## Try it
Exactly reproduce the lines from the one containing "You are a GUI" through the last line of the data, both ends included, leaving out pictures.
Start of Block
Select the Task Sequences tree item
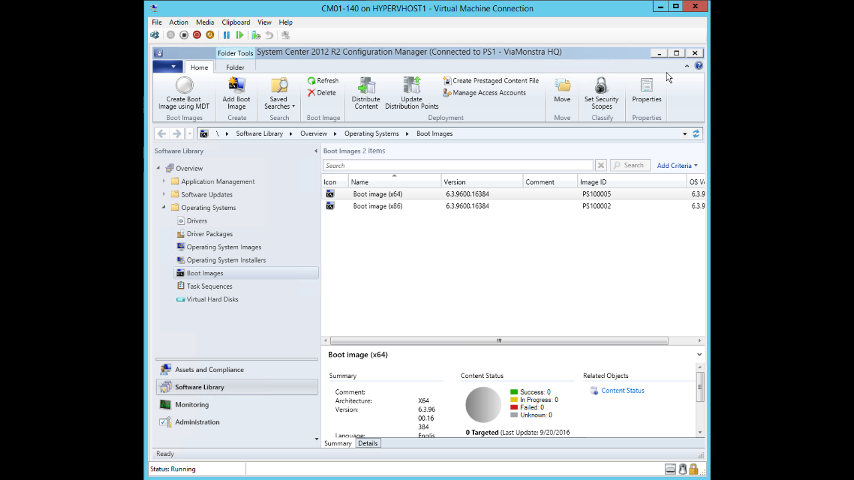The height and width of the screenshot is (480, 854). point(209,286)
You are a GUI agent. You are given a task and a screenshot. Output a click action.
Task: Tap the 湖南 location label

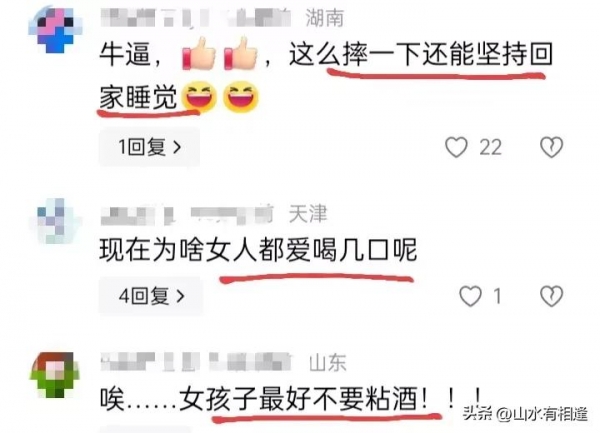coord(324,18)
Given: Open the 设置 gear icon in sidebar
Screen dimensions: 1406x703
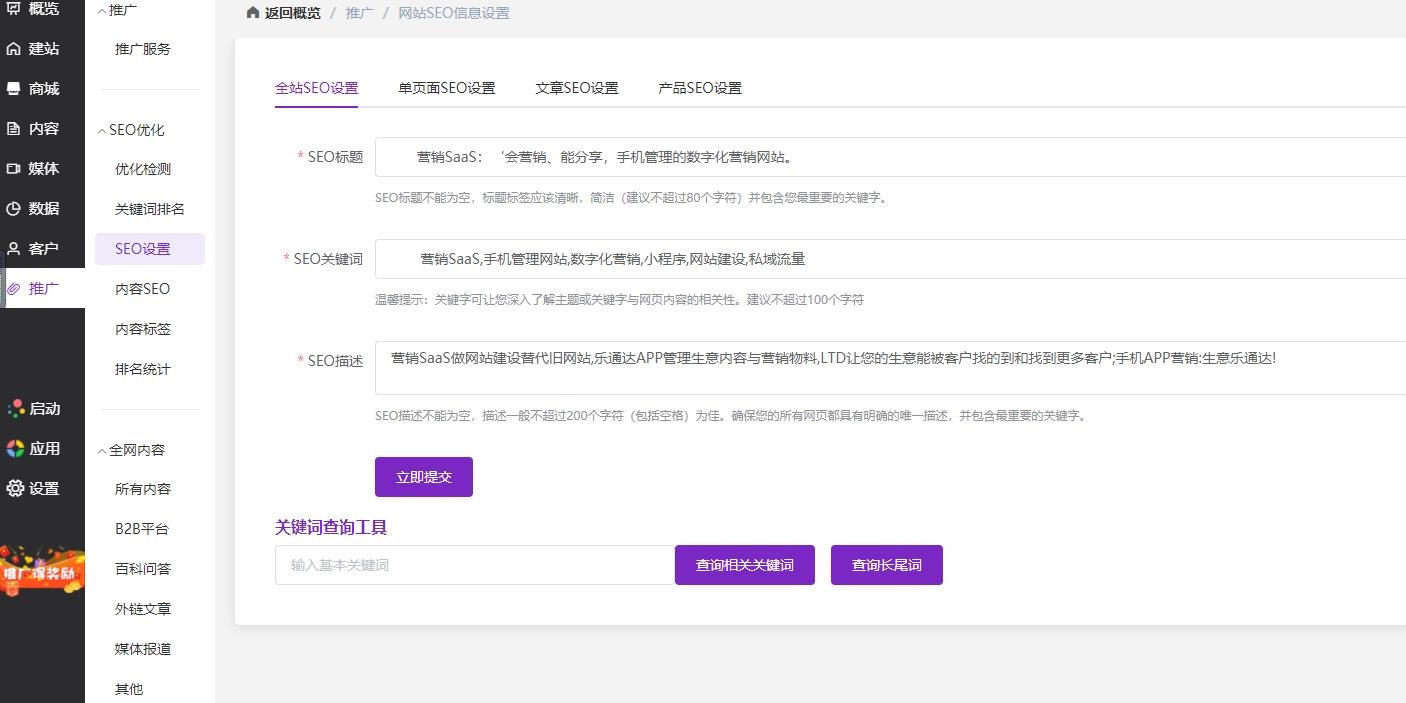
End of Block
## Answer to the problem
You are a GUI agent. You are given a task and a screenshot. Output a click action.
Task: Tap the 湖南 location label

coord(324,18)
Given: Open the 设置 gear icon in sidebar
Screen dimensions: 1406x703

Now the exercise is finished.